Jasson Domínguez (; born February 7, 2003), nicknamed El Marciano or the Martian, is a Dominican professional baseball outfielder in the New York Yankees organization.

Early life
Domínguez was born in Esperanza, a municipality of the Valverde Province in the Dominican Republic on February 7, 2003. He is the second of six children born to Felíx Domínguez and Dorca González. Felíx is a former baseball player and a fan of the New York Yankees of Major League Baseball (MLB). Felíx named his son after Yankees first baseman Jason Giambi.

Domínguez began to train for a career in baseball at the age of eight. He signed with trainer Ivan Noboa at age 13. Domínguez played as a catcher before transitioning into a center fielder. He is considered to be a five-tool player. During his training, someone referred to him as "El Marciano", Spanish for "the Martian", because his talent was not of this world. Several workout videos that he has posted on social media have gone viral. He has been compared to Mickey Mantle, Bo Jackson, and Mike Trout.

Professional career
Domínguez was ranked as the top prospect eligible to sign with an MLB team in the 2019–2020 international class. He signed with the Yankees for a franchise record $5.1 million signing bonus on July 2, 2019, receiving the majority of the Yankees' $5.4 million total allotment for international signings for the year.

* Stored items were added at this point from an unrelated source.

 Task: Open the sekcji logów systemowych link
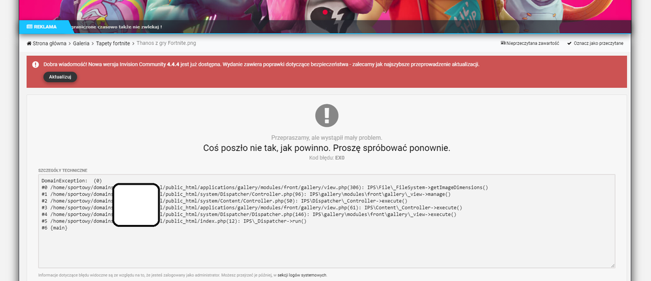[x=305, y=275]
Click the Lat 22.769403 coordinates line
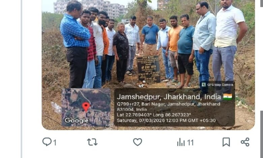 [x=154, y=115]
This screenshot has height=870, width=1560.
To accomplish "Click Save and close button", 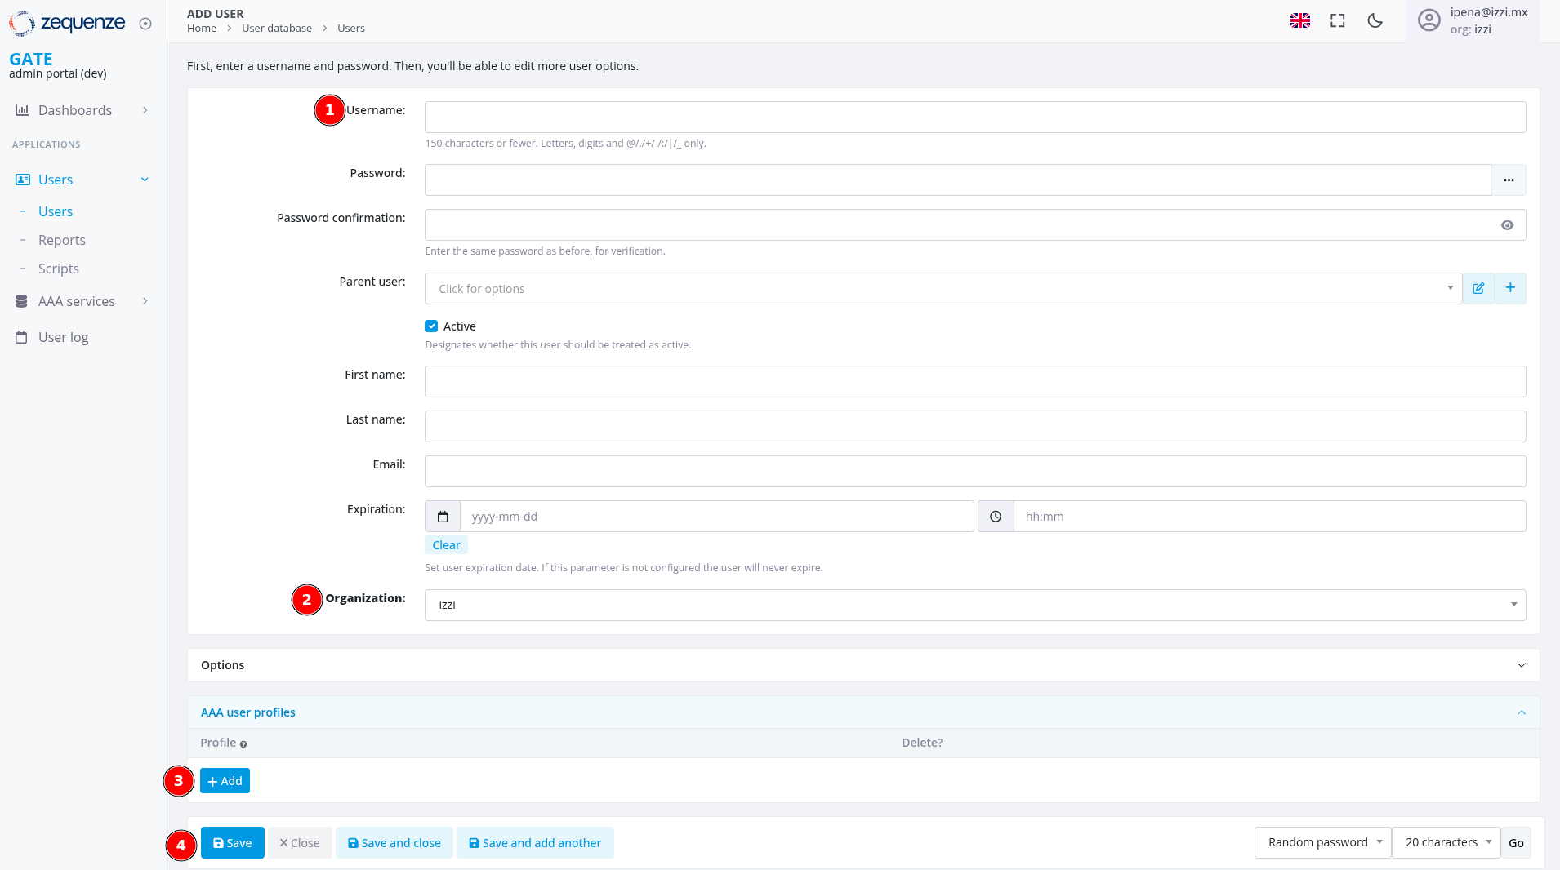I will pos(394,843).
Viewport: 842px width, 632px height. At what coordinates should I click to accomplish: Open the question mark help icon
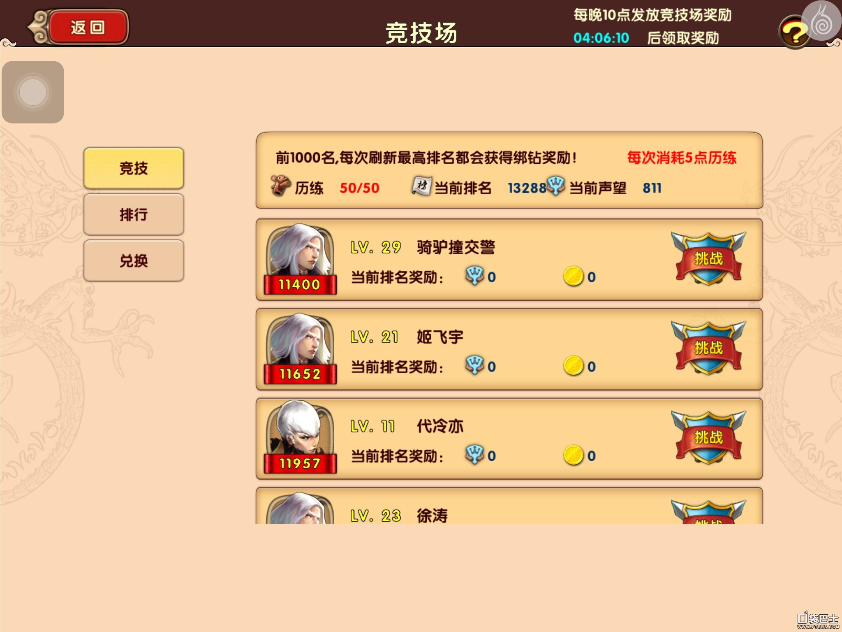[x=793, y=33]
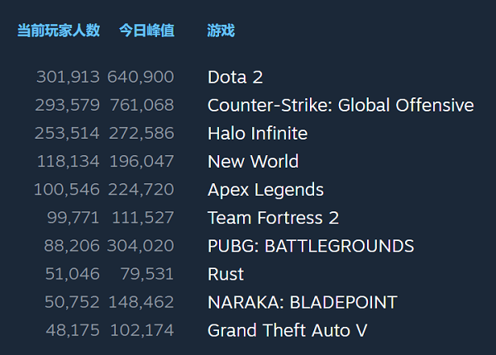The image size is (496, 355).
Task: Click Dota 2's current player count 301,913
Action: [x=68, y=78]
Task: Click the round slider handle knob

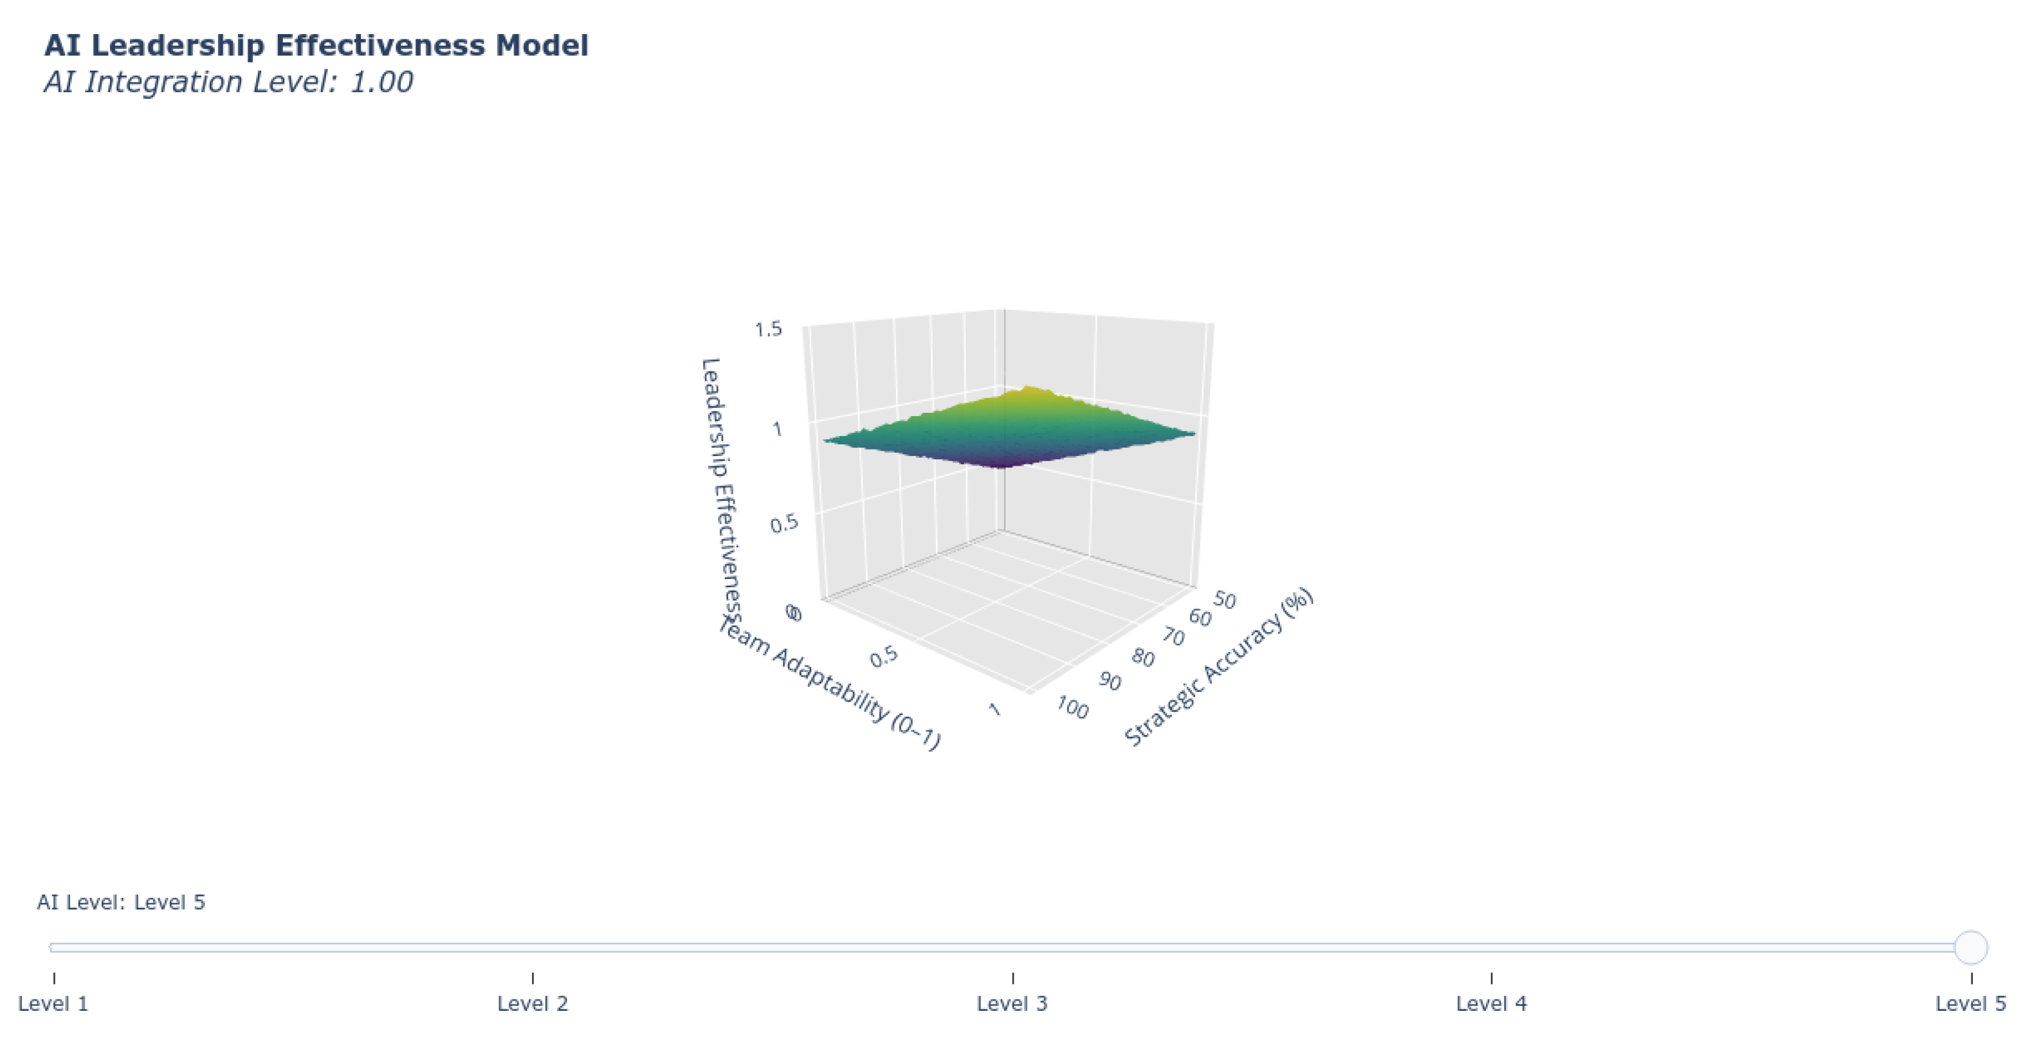Action: click(1970, 947)
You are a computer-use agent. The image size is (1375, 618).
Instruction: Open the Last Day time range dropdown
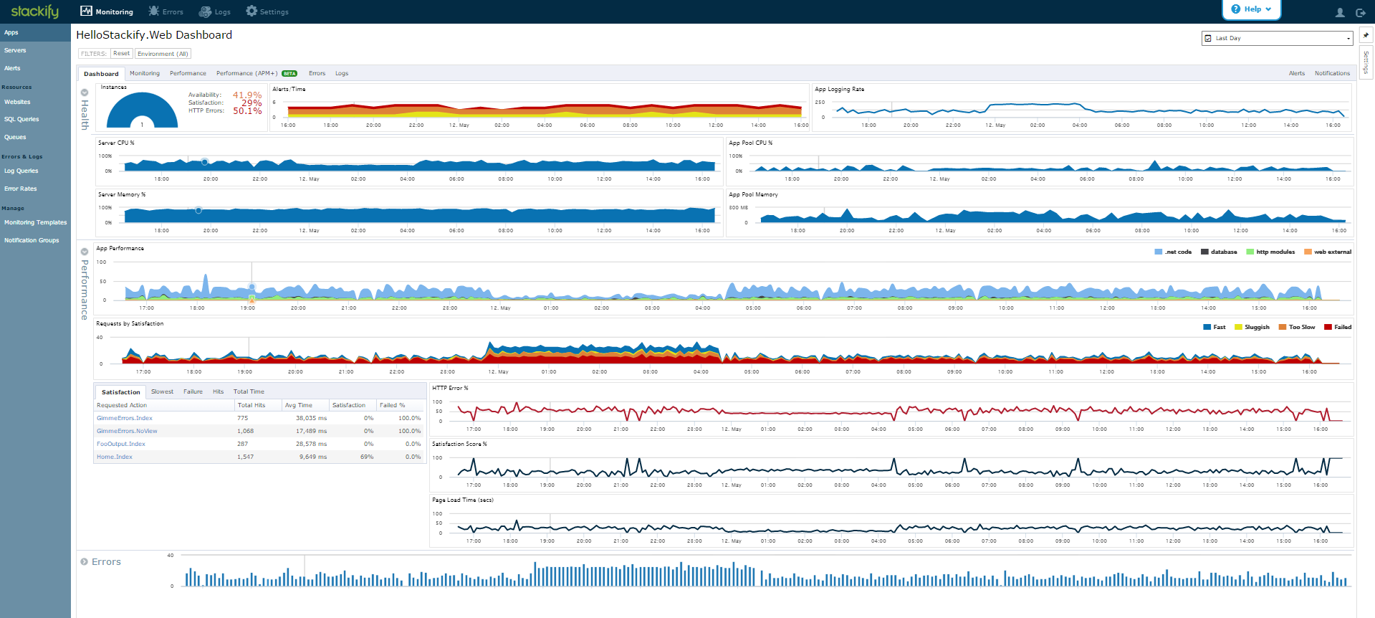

He did not play in 2020 due to the cancellation of the minor league baseball season resulting from the COVID-19 pandemic, and instead trained at a baseball academy in Santiago.

Domínguez began the 2021 season in extended spring training. In June, he made his professional baseball debut with the Florida Complex League Yankees of the Rookie-level Florida Complex League. He was selected to represent the Yankees in the 2021 All-Star Futures Game. Domínguez became the first prospect to appear in the All-Star Futures Game without having played in a full-season minor league. The Yankees promoted Domínguez to the Tampa Tarpons of the Low-A Southeast League after the Futures Game; he had batted 4-for-20 (.200) with six strikeouts and six walks in the Florida Complex League. Domínguez batted .258 with five home runs and 18 runs batted in (RBIs) in 49 games played.

Domínguez began the 2022 season with Tampa. He appeared in the 2022 All-Star Futures Game, and was then promoted to the Hudson Valley Renegades of the High-A South Atlantic League. When Hudson Valley's season ended, the Yankees promoted Domínguez to the Somerset Patriots of the Class AA Eastern League for their last few regular season games and their postseason.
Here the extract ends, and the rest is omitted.